Sabeti: Our early accomplishments were helping the Boston hospital community access diagnostics right away. We all sat down at that first big meeting in March, and all the hospital people were saying: I just want diagnostics for my patients. I don’t want to hear about new technologies. I just need a test at my hospital right now. So that’s what we focused on and that was our goal at the outset. Members of the working group came together to help set up diagnostics in the big hospitals in Boston, like MGH, Children’s, and Boston Medical Center. This meeting is also where the Broad Institute’s engagement was sparked, leading it to set up massive diagnostic capacity for the hospitals and broader Massachusetts community. The working group has also galvanized a wide range of new diagnostic approaches. We have advanced many different technologies that are now moving very quickly through the R&D and regulatory system.

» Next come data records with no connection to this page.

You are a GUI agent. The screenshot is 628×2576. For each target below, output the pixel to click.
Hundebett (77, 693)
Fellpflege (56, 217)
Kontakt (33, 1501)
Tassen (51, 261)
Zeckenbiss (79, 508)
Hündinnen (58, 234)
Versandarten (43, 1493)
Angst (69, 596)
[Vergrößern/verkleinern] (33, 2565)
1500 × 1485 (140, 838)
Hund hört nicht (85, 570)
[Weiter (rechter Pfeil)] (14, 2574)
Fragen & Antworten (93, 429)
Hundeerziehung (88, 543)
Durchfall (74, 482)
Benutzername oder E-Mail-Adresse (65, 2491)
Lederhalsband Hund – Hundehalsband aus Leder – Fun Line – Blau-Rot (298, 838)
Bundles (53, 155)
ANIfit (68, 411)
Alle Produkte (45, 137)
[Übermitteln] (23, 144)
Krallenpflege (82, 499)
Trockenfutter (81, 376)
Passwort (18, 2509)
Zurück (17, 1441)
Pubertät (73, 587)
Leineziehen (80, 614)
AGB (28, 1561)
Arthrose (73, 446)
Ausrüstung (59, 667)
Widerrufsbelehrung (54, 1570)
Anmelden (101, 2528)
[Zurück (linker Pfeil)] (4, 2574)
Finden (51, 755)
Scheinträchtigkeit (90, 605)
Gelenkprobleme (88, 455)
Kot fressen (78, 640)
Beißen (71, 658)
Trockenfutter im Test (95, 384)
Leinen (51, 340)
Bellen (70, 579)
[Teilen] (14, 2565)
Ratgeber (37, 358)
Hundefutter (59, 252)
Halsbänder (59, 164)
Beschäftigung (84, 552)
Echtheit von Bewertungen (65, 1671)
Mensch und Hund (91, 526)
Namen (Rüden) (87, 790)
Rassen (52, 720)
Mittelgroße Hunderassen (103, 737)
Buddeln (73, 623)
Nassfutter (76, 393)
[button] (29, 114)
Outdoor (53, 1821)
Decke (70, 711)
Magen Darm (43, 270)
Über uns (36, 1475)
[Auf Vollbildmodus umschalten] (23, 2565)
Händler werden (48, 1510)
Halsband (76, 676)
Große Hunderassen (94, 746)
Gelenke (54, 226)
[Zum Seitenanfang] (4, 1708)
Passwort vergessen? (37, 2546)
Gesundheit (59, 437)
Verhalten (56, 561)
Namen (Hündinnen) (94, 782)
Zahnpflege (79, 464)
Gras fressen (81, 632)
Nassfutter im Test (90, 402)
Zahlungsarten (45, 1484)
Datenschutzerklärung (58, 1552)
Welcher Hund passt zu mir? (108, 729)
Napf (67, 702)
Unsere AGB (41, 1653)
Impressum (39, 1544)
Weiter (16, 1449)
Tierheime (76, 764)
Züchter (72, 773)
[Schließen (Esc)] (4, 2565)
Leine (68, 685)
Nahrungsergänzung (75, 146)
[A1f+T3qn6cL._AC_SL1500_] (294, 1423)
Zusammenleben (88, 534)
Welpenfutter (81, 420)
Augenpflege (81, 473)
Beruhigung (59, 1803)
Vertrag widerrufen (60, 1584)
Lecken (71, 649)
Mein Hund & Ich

Walt: The Sample Accelerator is another accomplishment. Very early on during the pandemic, it became clear that sharing samples was a real issue. They were limited, and everyone was trying to figure out how to get samples to test to make sure their particular new technology actually worked. Our working group helped facilitate sample sharing through our weekly meetings, and when it became clear there needed to be a more formal effort to do so, we proposed the sample accelerator. It’s really now effectively a statewide sample repository, including biobanks at MGH, Ragon Institute, Boston Children’s, Brigham and Women’s, UMass Medical, Tufts, and more, where we make samples available to all researchers who need it.